Recent research from Northwestern University is generating excitement in the medical community by suggesting that a commonly used menopause medication could have significant implications for breast cancer prevention. The study, which focused on women with ductal carcinoma in situ (DCIS)—a non-invasive form of breast cancer—found that Duavee, a drug previously approved to treat menopausal symptoms, significantly reduced breast tissue cell growth, a key indicator of cancer progression. The findings, published in a press release, have sparked discussions about the potential dual role of this medication in both alleviating menopausal symptoms and serving as a preventive measure against invasive breast cancer.
The study involved 141 post-menopausal women diagnosed with DCIS, who were divided into two groups: one received Duavee, while the other received a placebo. After a month of treatment, the women underwent breast surgery. The results indicated that Duavee slowed the proliferation of breast tissue cells in those with estrogen receptor-positive DCIS, suggesting a possible protective effect against the progression to invasive breast cancer. Dr. Swati Kulkarni, the lead investigator and professor at the Feinberg School of Medicine, highlighted that the most encouraging outcome was the drug’s potential to reduce cancer risk while also managing menopausal symptoms, such as hot flashes.
However, the study’s lead researcher emphasized that the findings are preliminary and have not yet been published in a peer-reviewed medical journal.
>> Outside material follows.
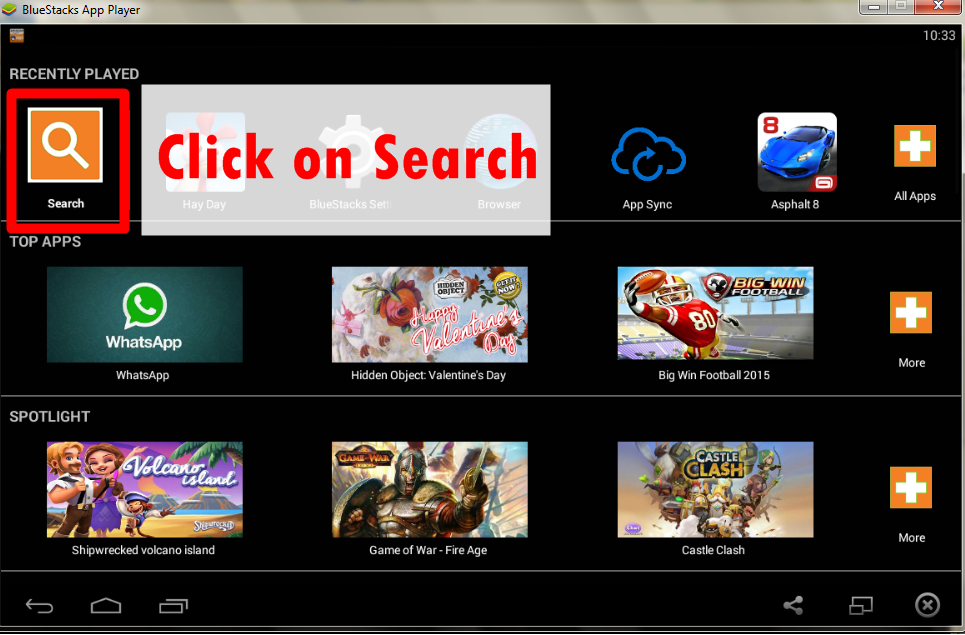This screenshot has width=965, height=635.
Task: Open the recent apps button
Action: [173, 605]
She expressed enthusiasm about the potential of Duavee to serve as both a treatment for menopausal symptoms and a preventive measure, but cautioned that more research is needed before any definitive conclusions can be drawn. “What excites me most is that a medication designed to help women feel better during menopause may also reduce their risk of invasive breast cancer,” Kulkarni noted.
Experts like Dr. Sheheryar Kabraji, who was not involved in the study, acknowledged the study’s significance but reminded that such preliminary findings require further validation. Kabraji pointed out that the study focused on reducing levels of a specific protein and did not directly show a reduction in DCIS recurrence or the development of invasive cancer. He underscored the need for larger, long-term studies to determine the drug’s efficacy as a preventive treatment for breast cancer.
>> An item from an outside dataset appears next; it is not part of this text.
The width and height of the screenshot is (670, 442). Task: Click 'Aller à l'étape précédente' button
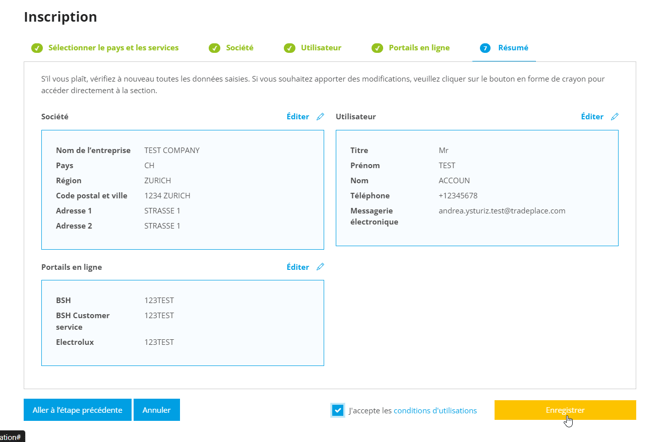click(77, 410)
Despite the preliminary nature of the research, the potential benefits of Duavee for women with a high risk of breast cancer and menopausal symptoms are noteworthy. Women with high-risk lesions, who are typically advised against standard hormone therapies, may find this medication to be an alternative option. However, Dr. Kulkarni reiterated that the drug is not currently approved for breast cancer prevention and is intended for the treatment of menopausal symptoms. She encouraged further research to confirm these findings and explore the drug’s broader implications in breast cancer prevention.
The medical community remains cautious but hopeful about the prospect of Duavee as a potential treatment for both menopause-related symptoms and breast cancer prevention. As the research continues, more data will be essential to determine the drug’s true efficacy and its role in the broader landscape of breast cancer treatment and prevention strategies.